What you should do
Look below for the line holding "Viewport: 1400px width, 629px height." and the line holding "This screenshot has height=784, width=1522.". Repeat those two and everything between, exactly.
··· Provided records ···
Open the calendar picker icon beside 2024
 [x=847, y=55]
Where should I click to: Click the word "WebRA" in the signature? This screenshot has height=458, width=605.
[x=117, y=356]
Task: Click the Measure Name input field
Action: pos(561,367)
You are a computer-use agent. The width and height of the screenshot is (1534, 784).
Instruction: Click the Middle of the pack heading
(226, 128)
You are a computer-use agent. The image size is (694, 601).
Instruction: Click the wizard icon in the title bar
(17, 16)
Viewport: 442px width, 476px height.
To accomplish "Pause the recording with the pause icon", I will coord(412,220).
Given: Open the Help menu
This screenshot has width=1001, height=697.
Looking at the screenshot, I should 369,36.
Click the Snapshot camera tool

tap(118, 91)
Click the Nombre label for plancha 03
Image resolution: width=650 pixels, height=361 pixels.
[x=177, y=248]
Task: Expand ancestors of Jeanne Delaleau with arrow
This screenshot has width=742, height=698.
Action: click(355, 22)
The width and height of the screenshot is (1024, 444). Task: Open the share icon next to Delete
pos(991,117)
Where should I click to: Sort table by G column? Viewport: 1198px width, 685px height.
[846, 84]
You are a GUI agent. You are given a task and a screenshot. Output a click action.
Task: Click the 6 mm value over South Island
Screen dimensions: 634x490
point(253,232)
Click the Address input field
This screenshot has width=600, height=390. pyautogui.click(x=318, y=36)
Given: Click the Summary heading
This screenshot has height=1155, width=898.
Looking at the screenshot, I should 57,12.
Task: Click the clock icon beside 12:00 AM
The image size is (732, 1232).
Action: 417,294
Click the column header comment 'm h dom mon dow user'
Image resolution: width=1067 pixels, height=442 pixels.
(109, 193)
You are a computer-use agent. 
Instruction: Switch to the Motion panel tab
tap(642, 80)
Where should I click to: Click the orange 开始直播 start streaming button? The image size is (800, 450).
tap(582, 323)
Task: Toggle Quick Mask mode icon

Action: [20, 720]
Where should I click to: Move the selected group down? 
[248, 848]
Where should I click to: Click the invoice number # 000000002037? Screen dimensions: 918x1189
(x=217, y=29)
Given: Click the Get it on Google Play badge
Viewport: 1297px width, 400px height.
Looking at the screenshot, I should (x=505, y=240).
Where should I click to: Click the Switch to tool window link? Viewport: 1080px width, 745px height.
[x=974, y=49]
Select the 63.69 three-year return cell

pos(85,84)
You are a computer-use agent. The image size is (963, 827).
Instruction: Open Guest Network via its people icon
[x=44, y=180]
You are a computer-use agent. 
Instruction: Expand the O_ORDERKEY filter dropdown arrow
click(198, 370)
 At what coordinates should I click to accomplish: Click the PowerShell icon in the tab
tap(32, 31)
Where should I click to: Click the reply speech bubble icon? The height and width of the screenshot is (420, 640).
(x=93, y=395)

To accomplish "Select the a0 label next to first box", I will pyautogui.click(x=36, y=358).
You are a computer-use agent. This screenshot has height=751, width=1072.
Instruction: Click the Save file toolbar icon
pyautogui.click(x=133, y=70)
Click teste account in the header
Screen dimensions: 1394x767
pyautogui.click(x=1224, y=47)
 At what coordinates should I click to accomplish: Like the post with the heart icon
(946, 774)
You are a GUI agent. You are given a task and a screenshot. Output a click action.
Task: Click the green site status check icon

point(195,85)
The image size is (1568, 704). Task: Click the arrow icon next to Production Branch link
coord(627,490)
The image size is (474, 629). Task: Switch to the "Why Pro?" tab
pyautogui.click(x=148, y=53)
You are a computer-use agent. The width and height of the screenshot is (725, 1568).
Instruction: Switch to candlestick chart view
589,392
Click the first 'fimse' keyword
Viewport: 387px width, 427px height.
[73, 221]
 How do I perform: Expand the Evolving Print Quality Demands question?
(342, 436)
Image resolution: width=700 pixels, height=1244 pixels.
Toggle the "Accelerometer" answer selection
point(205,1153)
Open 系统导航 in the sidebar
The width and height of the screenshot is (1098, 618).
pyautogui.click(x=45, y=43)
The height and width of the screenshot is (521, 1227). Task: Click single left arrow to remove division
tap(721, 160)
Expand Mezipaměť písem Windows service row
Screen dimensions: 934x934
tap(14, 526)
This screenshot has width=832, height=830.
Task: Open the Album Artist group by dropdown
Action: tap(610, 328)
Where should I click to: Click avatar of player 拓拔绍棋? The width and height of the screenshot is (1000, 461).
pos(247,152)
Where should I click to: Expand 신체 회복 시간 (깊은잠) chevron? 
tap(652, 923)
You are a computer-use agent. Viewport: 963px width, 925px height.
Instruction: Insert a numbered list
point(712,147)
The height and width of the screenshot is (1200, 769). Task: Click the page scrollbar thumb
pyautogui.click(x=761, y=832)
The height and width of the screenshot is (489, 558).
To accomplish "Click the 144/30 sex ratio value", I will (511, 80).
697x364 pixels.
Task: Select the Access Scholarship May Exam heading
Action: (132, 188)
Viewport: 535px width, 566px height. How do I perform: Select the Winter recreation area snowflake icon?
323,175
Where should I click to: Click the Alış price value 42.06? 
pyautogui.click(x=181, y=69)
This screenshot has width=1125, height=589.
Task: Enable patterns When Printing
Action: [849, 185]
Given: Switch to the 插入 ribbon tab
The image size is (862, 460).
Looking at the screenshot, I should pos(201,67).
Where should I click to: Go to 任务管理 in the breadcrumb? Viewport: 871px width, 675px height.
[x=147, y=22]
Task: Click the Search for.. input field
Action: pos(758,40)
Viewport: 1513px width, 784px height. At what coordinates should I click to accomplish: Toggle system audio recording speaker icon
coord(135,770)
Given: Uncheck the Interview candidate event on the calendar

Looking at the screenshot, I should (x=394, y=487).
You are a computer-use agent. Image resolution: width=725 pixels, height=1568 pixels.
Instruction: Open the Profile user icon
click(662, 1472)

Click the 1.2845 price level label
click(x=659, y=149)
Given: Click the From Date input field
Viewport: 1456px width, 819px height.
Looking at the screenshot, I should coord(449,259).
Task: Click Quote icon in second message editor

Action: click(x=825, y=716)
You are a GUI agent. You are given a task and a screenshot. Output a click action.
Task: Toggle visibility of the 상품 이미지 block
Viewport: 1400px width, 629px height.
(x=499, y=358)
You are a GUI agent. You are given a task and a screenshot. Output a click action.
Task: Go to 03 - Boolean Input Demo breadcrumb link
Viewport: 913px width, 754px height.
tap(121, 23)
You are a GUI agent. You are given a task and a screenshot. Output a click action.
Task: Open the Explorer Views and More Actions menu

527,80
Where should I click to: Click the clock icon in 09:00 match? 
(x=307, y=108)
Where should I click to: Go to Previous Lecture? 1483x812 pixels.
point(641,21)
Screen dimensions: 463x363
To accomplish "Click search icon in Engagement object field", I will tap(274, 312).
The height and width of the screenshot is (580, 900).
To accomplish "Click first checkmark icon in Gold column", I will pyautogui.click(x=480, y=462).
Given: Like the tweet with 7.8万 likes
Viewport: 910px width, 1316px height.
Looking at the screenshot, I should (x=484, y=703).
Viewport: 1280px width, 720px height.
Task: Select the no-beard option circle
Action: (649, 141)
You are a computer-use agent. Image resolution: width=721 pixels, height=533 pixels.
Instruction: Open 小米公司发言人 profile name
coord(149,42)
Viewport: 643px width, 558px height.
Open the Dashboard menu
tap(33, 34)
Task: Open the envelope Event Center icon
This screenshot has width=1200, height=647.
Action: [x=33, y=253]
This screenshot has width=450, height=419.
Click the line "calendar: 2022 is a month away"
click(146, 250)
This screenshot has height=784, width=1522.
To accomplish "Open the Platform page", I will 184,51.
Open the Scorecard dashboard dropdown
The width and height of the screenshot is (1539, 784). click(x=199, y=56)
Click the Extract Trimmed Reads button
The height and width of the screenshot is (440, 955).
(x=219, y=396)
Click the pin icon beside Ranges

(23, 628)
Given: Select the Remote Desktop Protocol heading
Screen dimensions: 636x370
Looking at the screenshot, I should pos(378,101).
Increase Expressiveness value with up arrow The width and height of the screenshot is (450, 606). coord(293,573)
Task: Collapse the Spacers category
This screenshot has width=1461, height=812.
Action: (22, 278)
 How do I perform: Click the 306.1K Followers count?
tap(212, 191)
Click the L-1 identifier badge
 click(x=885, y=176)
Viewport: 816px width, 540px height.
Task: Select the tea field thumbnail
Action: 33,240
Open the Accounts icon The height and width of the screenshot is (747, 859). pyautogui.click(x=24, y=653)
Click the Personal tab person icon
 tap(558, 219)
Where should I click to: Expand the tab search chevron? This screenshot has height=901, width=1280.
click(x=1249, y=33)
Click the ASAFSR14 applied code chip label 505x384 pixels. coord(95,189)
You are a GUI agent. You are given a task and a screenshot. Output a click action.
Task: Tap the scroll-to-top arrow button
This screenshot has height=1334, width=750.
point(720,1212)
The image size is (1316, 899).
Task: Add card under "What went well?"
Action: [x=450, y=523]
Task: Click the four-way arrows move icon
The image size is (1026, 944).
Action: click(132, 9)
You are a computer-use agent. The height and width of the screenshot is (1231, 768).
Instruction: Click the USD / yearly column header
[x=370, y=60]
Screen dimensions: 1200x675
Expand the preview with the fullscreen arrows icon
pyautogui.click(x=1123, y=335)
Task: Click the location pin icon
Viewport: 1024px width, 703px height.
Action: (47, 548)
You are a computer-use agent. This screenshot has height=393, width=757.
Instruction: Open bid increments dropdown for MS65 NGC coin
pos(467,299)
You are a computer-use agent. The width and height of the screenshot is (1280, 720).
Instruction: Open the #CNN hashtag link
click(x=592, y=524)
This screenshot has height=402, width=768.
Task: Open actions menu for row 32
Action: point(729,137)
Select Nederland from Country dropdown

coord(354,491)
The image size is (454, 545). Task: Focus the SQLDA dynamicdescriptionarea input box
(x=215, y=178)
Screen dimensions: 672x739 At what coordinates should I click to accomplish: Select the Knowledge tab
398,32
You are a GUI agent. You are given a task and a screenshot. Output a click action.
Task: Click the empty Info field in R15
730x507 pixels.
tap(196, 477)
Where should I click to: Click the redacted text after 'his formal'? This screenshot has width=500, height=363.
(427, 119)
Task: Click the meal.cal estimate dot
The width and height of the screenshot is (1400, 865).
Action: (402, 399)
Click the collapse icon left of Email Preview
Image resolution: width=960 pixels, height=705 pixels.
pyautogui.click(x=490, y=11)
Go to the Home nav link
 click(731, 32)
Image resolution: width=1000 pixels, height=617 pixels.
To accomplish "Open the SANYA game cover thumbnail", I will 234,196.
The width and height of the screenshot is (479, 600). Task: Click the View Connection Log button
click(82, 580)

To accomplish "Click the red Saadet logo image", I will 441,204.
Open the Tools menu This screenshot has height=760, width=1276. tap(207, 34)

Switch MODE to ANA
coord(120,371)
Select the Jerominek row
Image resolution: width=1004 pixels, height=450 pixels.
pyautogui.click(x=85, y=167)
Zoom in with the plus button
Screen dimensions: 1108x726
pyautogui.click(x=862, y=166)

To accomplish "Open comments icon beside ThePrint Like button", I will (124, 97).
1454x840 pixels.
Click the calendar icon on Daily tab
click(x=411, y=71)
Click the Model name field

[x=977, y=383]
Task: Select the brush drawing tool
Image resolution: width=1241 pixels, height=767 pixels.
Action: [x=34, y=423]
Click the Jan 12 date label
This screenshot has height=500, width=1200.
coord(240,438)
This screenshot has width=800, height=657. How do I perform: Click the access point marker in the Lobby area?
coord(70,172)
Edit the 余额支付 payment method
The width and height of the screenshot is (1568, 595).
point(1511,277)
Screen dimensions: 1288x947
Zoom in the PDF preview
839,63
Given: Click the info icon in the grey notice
···
Answer space
Viewport: 1400px width, 629px height.
(x=499, y=358)
You are a GUI agent. You are given a task and a screenshot. Output a click action.
Task: Go to 03 - Boolean Input Demo breadcrumb link
Viewport: 913px width, 754px height.
tap(121, 23)
You are a GUI agent. You are given a task and a screenshot. Output a click action.
Task: Open the Explorer Views and More Actions menu

527,80
Where should I click to: Click the clock icon in 09:00 match? 
(x=307, y=108)
Where should I click to: Go to Previous Lecture? 1483x812 pixels.
point(641,21)
Screen dimensions: 463x363
To accomplish "Click search icon in Engagement object field", I will tap(274, 312).
The height and width of the screenshot is (580, 900).
To accomplish "Click first checkmark icon in Gold column", I will pyautogui.click(x=480, y=462).
Given: Like the tweet with 7.8万 likes
Viewport: 910px width, 1316px height.
Looking at the screenshot, I should (x=484, y=703).
Viewport: 1280px width, 720px height.
Task: Select the no-beard option circle
Action: (649, 141)
You are a computer-use agent. Image resolution: width=721 pixels, height=533 pixels.
Instruction: Open 小米公司发言人 profile name
coord(149,42)
Viewport: 643px width, 558px height.
Open the Dashboard menu
tap(33, 34)
Task: Open the envelope Event Center icon
This screenshot has width=1200, height=647.
Action: [x=33, y=253]
This screenshot has width=450, height=419.
Click the line "calendar: 2022 is a month away"
click(146, 250)
This screenshot has height=784, width=1522.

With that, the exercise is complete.